## RECORDS PROVIDED
-- Opening Marker --

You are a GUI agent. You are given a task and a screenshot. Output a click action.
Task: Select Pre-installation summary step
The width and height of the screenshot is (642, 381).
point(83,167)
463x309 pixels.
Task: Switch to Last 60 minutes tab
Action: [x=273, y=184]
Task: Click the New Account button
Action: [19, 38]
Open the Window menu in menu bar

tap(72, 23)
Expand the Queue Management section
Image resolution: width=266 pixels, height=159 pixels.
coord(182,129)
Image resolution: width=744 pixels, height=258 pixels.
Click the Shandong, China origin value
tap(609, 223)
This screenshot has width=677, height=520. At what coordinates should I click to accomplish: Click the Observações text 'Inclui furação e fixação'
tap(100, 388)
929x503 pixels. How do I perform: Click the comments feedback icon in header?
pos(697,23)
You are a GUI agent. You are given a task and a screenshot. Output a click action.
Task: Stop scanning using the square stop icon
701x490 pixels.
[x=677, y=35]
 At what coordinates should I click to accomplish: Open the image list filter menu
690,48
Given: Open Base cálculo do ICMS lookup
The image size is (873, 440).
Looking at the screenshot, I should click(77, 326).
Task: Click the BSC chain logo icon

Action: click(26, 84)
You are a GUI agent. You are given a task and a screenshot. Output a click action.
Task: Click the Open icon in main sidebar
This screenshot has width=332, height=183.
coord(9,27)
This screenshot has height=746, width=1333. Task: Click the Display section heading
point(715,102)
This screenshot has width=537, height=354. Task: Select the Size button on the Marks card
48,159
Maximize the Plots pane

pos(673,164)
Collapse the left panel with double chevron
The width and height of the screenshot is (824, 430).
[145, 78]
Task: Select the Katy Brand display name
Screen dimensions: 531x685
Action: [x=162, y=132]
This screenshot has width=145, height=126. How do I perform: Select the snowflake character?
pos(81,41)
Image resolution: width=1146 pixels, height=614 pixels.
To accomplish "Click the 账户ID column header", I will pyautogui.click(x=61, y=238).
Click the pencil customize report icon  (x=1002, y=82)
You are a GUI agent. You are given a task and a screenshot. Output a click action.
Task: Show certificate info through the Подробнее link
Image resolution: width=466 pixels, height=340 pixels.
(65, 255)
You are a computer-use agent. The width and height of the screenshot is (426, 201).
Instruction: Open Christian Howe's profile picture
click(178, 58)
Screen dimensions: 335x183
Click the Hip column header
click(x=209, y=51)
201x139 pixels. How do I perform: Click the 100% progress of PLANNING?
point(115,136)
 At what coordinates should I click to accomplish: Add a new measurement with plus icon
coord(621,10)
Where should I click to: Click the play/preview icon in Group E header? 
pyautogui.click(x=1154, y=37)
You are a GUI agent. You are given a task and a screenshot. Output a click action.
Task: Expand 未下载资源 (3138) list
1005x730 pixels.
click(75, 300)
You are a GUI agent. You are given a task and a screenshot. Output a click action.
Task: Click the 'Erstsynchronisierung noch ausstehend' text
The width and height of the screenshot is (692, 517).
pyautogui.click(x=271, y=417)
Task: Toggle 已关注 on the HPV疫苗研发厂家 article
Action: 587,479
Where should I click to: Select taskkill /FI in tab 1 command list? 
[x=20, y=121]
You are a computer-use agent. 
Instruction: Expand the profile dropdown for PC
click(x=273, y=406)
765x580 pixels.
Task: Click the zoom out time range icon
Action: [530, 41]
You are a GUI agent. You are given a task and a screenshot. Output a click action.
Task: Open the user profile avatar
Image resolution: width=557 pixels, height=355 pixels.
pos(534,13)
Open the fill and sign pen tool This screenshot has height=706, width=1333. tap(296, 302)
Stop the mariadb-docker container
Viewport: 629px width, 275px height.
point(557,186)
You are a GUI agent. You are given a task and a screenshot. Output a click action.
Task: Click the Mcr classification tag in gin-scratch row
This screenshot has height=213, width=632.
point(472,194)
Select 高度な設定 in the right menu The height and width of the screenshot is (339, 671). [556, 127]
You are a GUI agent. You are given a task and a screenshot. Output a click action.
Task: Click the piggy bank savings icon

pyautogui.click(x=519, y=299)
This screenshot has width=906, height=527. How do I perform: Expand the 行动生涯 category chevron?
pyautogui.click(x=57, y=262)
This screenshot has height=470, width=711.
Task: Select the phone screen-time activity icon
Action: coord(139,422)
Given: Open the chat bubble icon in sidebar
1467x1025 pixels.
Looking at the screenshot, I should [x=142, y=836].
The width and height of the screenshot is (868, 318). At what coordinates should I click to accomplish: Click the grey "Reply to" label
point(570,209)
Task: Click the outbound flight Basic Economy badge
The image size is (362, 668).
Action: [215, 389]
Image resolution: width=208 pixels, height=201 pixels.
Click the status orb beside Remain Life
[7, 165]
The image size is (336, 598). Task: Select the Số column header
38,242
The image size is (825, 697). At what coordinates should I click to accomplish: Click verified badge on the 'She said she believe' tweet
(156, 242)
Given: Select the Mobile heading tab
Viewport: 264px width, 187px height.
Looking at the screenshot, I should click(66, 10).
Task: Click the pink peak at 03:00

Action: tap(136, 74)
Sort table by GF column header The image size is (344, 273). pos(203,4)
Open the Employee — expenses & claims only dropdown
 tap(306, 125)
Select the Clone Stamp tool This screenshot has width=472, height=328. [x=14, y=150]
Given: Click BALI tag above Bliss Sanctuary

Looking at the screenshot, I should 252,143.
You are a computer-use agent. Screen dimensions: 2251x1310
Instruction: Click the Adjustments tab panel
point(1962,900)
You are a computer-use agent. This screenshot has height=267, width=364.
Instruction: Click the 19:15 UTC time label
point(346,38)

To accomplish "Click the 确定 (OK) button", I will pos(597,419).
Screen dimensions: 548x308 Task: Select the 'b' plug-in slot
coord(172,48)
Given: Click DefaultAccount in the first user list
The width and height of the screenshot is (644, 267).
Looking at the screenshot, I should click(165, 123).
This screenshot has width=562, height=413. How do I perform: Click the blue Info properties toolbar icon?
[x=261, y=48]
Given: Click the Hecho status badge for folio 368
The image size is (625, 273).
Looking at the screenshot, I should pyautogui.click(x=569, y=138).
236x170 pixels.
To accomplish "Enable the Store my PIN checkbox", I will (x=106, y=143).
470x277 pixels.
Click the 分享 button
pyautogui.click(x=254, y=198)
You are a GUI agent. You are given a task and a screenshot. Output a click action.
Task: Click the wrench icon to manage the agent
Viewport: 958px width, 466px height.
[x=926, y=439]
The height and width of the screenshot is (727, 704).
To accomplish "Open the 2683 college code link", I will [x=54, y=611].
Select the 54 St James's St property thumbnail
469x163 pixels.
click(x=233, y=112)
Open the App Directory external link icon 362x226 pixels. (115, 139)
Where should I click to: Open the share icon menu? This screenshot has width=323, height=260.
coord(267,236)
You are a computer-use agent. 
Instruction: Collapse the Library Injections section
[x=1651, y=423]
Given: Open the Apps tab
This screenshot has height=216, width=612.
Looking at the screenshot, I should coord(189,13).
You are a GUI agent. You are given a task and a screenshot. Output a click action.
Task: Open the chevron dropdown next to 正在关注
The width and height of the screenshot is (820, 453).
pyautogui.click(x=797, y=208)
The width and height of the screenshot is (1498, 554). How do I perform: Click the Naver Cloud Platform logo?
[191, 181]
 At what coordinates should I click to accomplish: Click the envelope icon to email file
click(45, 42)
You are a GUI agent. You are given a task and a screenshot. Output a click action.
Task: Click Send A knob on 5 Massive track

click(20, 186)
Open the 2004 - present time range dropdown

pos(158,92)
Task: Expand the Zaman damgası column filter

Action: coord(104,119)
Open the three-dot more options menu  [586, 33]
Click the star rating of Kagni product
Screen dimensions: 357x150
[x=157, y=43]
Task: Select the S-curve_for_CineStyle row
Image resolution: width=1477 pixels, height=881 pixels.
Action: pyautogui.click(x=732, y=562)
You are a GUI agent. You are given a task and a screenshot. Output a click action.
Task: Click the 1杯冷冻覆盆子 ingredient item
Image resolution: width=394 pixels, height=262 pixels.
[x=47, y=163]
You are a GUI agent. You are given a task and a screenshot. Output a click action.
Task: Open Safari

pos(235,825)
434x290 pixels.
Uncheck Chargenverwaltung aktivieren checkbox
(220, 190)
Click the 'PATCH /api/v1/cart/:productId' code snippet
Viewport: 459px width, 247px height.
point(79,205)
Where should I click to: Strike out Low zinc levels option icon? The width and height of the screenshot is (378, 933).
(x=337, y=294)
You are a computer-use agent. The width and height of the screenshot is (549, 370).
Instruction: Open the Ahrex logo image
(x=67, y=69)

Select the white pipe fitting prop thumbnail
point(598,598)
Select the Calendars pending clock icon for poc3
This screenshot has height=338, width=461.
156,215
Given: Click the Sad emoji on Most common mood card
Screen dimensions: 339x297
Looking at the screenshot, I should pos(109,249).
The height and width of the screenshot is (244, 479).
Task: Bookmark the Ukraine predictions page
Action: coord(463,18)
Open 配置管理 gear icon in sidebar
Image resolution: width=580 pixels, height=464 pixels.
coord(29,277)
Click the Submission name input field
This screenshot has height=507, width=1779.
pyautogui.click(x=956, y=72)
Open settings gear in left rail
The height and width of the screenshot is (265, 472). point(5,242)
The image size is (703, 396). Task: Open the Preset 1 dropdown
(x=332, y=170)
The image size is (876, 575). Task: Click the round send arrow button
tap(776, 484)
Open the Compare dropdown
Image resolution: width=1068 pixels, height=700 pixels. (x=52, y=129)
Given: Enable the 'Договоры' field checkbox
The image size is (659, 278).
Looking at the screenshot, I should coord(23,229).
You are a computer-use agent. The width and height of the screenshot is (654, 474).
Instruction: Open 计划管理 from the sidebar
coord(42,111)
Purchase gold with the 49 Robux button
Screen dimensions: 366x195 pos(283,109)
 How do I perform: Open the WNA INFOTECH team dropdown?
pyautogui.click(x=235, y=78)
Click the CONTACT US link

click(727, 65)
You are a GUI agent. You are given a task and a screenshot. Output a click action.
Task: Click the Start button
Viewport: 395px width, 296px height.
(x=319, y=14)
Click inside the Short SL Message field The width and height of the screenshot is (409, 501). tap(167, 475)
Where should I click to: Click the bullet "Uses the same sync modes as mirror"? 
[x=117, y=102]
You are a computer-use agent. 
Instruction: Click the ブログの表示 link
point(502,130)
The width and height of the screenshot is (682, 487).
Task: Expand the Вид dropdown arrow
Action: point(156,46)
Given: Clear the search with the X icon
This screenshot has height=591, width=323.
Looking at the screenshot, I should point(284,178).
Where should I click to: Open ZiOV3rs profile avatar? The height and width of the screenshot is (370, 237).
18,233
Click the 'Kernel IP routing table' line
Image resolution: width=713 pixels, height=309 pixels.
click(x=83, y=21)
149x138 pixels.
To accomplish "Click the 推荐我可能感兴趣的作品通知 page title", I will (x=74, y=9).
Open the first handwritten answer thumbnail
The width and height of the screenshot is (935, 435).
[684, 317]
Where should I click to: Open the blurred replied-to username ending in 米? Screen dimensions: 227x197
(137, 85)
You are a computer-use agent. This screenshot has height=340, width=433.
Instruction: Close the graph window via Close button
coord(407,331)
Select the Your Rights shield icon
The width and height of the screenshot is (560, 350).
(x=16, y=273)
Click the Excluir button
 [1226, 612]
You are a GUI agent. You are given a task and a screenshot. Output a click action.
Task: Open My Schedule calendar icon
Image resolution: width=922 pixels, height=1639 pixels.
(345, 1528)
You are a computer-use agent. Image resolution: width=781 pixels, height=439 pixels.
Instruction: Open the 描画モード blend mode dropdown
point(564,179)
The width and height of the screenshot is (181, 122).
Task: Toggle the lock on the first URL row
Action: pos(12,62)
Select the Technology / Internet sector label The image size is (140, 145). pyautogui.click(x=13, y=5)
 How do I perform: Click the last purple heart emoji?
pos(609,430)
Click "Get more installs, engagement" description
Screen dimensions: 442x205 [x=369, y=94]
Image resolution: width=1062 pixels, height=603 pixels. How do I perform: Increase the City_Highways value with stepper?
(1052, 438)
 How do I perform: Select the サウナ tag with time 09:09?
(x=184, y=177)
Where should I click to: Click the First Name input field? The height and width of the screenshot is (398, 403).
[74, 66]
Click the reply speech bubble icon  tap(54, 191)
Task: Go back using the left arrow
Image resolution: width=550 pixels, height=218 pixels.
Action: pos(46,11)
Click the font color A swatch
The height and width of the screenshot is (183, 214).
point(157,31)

-- Closing Marker --

## EXERCISE DETAILS
Repeat exactly the lines above from the one with "Given: Click BALI tag above Bliss Sanctuary" up to and including the one with "Open the App Directory". No other line belongs in the reply.

## RESPONSE FOR THIS EXERCISE
Given: Click BALI tag above Bliss Sanctuary

Looking at the screenshot, I should 252,143.
You are a computer-use agent. Screen dimensions: 2251x1310
Instruction: Click the Adjustments tab panel
point(1962,900)
You are a computer-use agent. This screenshot has height=267, width=364.
Instruction: Click the 19:15 UTC time label
point(346,38)

To accomplish "Click the 确定 (OK) button", I will pos(597,419).
Screen dimensions: 548x308 Task: Select the 'b' plug-in slot
coord(172,48)
Given: Click DefaultAccount in the first user list
The width and height of the screenshot is (644, 267).
Looking at the screenshot, I should click(165, 123).
This screenshot has width=562, height=413. How do I perform: Click the blue Info properties toolbar icon?
[x=261, y=48]
Given: Click the Hecho status badge for folio 368
The image size is (625, 273).
Looking at the screenshot, I should pyautogui.click(x=569, y=138).
236x170 pixels.
To accomplish "Enable the Store my PIN checkbox", I will (x=106, y=143).
470x277 pixels.
Click the 分享 button
pyautogui.click(x=254, y=198)
You are a GUI agent. You are given a task and a screenshot. Output a click action.
Task: Click the wrench icon to manage the agent
Viewport: 958px width, 466px height.
[x=926, y=439]
The height and width of the screenshot is (727, 704).
To accomplish "Open the 2683 college code link", I will [x=54, y=611].
Select the 54 St James's St property thumbnail
469x163 pixels.
click(x=233, y=112)
Open the App Directory external link icon 362x226 pixels. (115, 139)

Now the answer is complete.